Grant and Bush
I'm not exactly sure what the right standard is here. Most of the time the paper's history columns are informal, chatty, fun, and not something to fuss over. But this story about a juicy scandal at Ladd & Bush bank seems half-baked. It's a tricky narrative, and probably needed a much longer word count. Maybe editing whacked it down too much. Whatever the reason, it flattens out too many elements in the story and is hard to follow.
First off, it's time for a more nuanced sense of President Grant.
Let’s set the stage for this bizarre tale. It’s 1876, and the Republican Rutherford B. Hayes is running against the Democrat Samuel J. Tilden of New York. Both candidates are running on a platform of reform, seeking to counteract the corruption of then-President Ulysess S. Grant. Grant’s scandals were so bad that he had split the Republican party. Fellow Republican Senator Charles Sumner of Massachusetts even coined the derisive term “Grantism” and gave a speech on the Senate floor differentiating Grant’s activities from the core values of the Republican party.Just a reminder: Under Grant in 1870 the Department of Justice was created, he signed the anti-KKK Enforcement Acts, and the 15th Amendment on voting rights ratified.
Grant, during his administration, 1869-1877 (Library of Congress) |
Anyway, the meat of the scandal, which involved a mysterious payment and disputed Presidential Electors:
[J]ust before the electors were to meet in Salem, a check was drawn at the Wall Street Firm of Martin & Runyon and directed to the Ladd & Bush Bank in Salem via a New York agent in a cipher-encoded telegram. After a few days, the funds were returned (minus telegraphic wiring fees)...Salem badly needs a real history of Ladd & Bush bank and of Asahel Bush's financial activities in Salem. In that we would learn a great deal about local politics and the development patterns of the city. But it sometimes it feels like we are too committed to a hagiography of Bush and institutions associated with him. This piece also short-changes us because in the attempt to make history relevant right now, it leans too much into mining scandal as comic infotainment and does not do enough to place and interpret the scandal better in the full context of Salem history.
“The reason of the thing was that there was likely to be in Oregon extensive litigation growing out of the ineligibility of one of the electors. The case was an important one ... that it was proper that those gentlemen should be enabled to protect and maintain their rights in the courts.” [said William T. Pelton, the secretary of the National Democratic Committee and the nephew of candidate Samuel J. Tilden.]

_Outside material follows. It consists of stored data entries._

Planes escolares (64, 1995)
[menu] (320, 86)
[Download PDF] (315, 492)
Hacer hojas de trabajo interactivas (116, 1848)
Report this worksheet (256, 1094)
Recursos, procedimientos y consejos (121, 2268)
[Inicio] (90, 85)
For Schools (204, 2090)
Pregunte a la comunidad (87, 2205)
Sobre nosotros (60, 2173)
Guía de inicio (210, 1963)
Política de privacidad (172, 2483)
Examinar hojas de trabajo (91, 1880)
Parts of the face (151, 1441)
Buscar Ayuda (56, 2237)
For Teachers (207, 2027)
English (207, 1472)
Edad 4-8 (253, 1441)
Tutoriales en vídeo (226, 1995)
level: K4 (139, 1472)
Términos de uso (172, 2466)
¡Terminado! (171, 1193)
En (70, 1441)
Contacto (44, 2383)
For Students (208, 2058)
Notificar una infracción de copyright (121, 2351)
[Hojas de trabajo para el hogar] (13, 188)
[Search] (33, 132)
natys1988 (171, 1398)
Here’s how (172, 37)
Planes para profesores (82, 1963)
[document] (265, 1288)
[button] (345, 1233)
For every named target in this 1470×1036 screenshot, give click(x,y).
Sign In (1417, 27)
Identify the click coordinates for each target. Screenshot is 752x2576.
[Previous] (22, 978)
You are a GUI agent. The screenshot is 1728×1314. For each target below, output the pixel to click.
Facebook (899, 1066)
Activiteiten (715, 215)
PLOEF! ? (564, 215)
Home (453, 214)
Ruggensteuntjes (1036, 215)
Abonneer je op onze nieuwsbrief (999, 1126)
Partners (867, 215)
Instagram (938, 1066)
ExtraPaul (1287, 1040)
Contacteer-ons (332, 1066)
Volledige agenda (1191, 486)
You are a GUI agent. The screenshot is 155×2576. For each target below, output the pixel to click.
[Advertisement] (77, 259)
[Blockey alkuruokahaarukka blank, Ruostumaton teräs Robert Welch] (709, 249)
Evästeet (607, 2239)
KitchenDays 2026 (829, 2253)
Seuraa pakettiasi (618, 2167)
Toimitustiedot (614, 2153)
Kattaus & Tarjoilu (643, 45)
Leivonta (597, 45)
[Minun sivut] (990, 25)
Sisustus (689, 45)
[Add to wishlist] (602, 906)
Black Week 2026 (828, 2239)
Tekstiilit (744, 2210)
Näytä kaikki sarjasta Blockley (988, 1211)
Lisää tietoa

(Like I said, it needed more space and more words. This is an excellent candidate for a substantially revised and enlarged version to be published on the Mill's website!)
Transit Executives and Autoism
This was the house of a Lane Transit GM |
That was several years ago, but it raises an interesting question. At least on the current LTD route system, this house is served by route 96, which runs only hourly at rush hour, not at mid-day at all, and requires a walk of several blocks. So while it is theoretically possible to ride the bus to the house, it's not really very practical.
There is a strand of Portland criticism of Trimet that returns over and over to the idea that none of Trimet's upper management actually ride the bus and are therefore out-of-touch with the daily realities and needs of transit (especially bus transit as distinct from light rail).
This house in Eugene looks like it would belong also to a person who doesn't ride the bus much at all and who does not have much of a personal interest in transit-oriented development patterns or the wider urban forms that are conducive to transit.
The house is an autoist McMansion!
Is this a thing in transit management, that they do not really embrace the product they are in charge of managing? (So far the Cherriots "It's my Ride" series of profiles does not include high level executives or any Cherriots management.)
Cap and Invest
We're too small, we don't matter, so we should do nothing! |
The author writes:
It functions as a tax on anybody who uses electricity, natural gas, and transportation fuel, increasing energy and fuel costs and diverting resources we need to continue investments in reducing carbon, grow valuable jobs and successfully run food companies across the state.The argument that it will "divert resources...[for] investments in reducing carbon, grow[ing] valuable jobs" is essentially all wrong. Taxing carbon offers pricing signals and market-oriented nudges to invest in better alternatives. The taxes would be invested in clean energy development and clean energy jobs.
Rhetorically the piece seems to trade also on the idea that we would be importing some objectionable ideas from California, and nobody wants those awful Californicating things here, right?
In any case, as an emotional appeal this should not be effective - hopefully. But as a piece of sober analysis, if this is the best of the kind of thinking opponents can do against the Legislation, it ought to be a slam dunk for passage.